Quando pensiamo ad un’ipotetica frontiera, ad un confine da superare, il pensiero va sicuramente ad un artista come Paul Gauguin che naviga fin da bambino, che ama cercare altri spazi e che la rassegna, nella sala a lui dedicata e nelle opere che si possono vedere, lo racconta. I luoghi sono: Tahiti, Martinica, Panama, ma anche la Bretagna che è lo spazio fuori della città, ai suoi confini, che molti pittori sceglieranno per dipingere.
Osservare, osservarci. Ci sono gli autoritratti, ad esempio, di Van Gogh, Kirchner, Gauguin che racchiudono l’interiorità nelle loro fisionomie.
Märkische Heide, un’opera del grande Anselm Kiefer, unico artista vivente della rassegna, raffigura un paesaggio spoglio e devastato del Margraviato di Brandeburgo, intrecciando storia e spiritualità.
Nella quarta sala dell’esposizione, si scopre il sentimento della natura negli esponenti della Hudson River School, la scuola del realismo americano di metà Ottocento. Un’occasione per approfondire la pittura americana di questo periodo, non molto nota in Europa. Nella stanza successiva spicca Winslow Homer, il pittore più significativo della pittura americana di fine Ottocento.

Edward Hopper, Mattina nel South Carolina, 1955, olio su tela, cm 77,2 x 102,2, New York, Whitney Museum of American Art
Trovarsi sul limite …, un altro modo di essere al confine. In Europa è Matisse a lavorare sul tema della finestra, mentre Segantini ci avvolge nell’abbraccio delle rilucenti montagne della Catena dei Grigioni.
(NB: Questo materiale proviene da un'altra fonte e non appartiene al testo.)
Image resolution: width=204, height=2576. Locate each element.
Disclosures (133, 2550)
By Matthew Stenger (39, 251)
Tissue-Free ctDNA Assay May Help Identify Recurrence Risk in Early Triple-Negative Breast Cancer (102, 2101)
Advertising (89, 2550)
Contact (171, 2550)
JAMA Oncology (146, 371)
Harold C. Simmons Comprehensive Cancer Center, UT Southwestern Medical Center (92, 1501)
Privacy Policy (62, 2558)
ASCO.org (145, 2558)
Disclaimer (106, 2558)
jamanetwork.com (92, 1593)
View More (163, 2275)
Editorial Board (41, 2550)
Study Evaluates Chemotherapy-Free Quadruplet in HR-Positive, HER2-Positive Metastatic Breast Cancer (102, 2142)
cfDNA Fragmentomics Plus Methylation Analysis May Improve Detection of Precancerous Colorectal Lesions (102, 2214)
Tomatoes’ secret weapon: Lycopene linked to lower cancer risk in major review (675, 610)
I Paesaggi di William Turner suscitano emozioni attraverso una luce che splende e costruisce, ma anche annulla nel biancore, la materialità.
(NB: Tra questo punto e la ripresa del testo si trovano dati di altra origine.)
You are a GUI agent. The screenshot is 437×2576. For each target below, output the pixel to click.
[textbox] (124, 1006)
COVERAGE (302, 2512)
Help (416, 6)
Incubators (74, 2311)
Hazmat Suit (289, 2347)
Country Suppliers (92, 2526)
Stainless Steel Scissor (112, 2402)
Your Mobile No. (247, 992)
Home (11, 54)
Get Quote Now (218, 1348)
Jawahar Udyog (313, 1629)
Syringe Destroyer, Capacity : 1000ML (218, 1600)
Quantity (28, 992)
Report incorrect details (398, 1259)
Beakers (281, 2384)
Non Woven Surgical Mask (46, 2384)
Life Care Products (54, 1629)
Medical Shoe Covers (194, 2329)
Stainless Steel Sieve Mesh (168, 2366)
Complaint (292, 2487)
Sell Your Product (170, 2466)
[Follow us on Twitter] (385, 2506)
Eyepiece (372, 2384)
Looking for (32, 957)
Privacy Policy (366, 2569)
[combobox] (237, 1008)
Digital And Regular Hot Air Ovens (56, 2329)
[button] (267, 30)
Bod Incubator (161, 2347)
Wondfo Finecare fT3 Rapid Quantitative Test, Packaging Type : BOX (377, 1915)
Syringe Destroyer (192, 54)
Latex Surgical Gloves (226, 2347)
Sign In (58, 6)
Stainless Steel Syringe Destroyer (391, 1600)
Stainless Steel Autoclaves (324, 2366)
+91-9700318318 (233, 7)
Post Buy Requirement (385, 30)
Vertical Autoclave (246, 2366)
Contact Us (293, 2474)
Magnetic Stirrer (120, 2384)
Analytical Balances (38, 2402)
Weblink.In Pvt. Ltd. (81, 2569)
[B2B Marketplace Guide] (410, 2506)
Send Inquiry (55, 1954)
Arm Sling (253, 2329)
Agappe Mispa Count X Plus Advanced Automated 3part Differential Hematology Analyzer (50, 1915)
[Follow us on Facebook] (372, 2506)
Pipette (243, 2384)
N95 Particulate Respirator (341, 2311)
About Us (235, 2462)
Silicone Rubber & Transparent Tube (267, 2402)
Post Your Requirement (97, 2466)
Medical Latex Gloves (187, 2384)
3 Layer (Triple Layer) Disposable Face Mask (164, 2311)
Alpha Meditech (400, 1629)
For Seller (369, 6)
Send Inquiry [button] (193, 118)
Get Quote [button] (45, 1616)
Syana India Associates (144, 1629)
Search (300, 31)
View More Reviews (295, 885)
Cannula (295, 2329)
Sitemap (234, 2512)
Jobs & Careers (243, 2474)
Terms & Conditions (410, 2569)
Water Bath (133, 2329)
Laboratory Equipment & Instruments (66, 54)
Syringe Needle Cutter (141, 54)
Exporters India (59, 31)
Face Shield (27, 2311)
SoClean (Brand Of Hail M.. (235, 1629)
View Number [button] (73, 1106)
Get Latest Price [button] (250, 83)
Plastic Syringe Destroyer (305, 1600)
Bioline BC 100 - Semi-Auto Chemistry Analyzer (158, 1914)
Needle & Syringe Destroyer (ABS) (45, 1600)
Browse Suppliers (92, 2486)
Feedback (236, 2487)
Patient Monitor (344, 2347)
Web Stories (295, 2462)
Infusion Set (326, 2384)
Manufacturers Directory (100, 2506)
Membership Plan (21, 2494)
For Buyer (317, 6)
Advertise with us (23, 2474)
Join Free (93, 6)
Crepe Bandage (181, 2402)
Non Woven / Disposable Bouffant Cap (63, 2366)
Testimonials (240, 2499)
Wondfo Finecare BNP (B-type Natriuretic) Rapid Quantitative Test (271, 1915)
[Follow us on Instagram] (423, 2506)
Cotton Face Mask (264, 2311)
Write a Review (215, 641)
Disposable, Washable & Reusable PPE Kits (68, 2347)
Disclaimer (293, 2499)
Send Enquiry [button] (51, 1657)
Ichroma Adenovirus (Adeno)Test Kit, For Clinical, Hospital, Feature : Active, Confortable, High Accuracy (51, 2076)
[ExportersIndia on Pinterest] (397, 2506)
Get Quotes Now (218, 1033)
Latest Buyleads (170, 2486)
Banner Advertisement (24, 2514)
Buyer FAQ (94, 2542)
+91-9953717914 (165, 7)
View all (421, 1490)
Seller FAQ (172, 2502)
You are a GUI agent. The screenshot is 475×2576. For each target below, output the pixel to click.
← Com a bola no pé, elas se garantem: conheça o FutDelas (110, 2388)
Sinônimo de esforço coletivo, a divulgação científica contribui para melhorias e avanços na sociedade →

Ritroviamo la montagna di Cezanne … Sainte Victoire, la cui costruzione compenetra la natura rigogliosa all’ordine puro della geometria.
Ci fermiamo sulle spiagge di Eugène Boudin, sulle sponde lungo la Senna con Claude Monet, Alfred Sisley riempendoci della gioia dei colori per poi cogliere la temperie spirituale dei quadri di David Friedrich o il tormento che annulla il racconto in Mark Rothko fino ad Edward Hopper che ci accompagna in paesaggi sospesi.
Rothko che apre e chiude la rassegna era convinto che l’arte fosse “un’avventura in un mondo sconosciuto che può essere esplorato solo da coloro che intendono assumersi il rischio”. (così scriveva nel Manifesto pubblicato il 13 giugno del 1943 sul New York Times).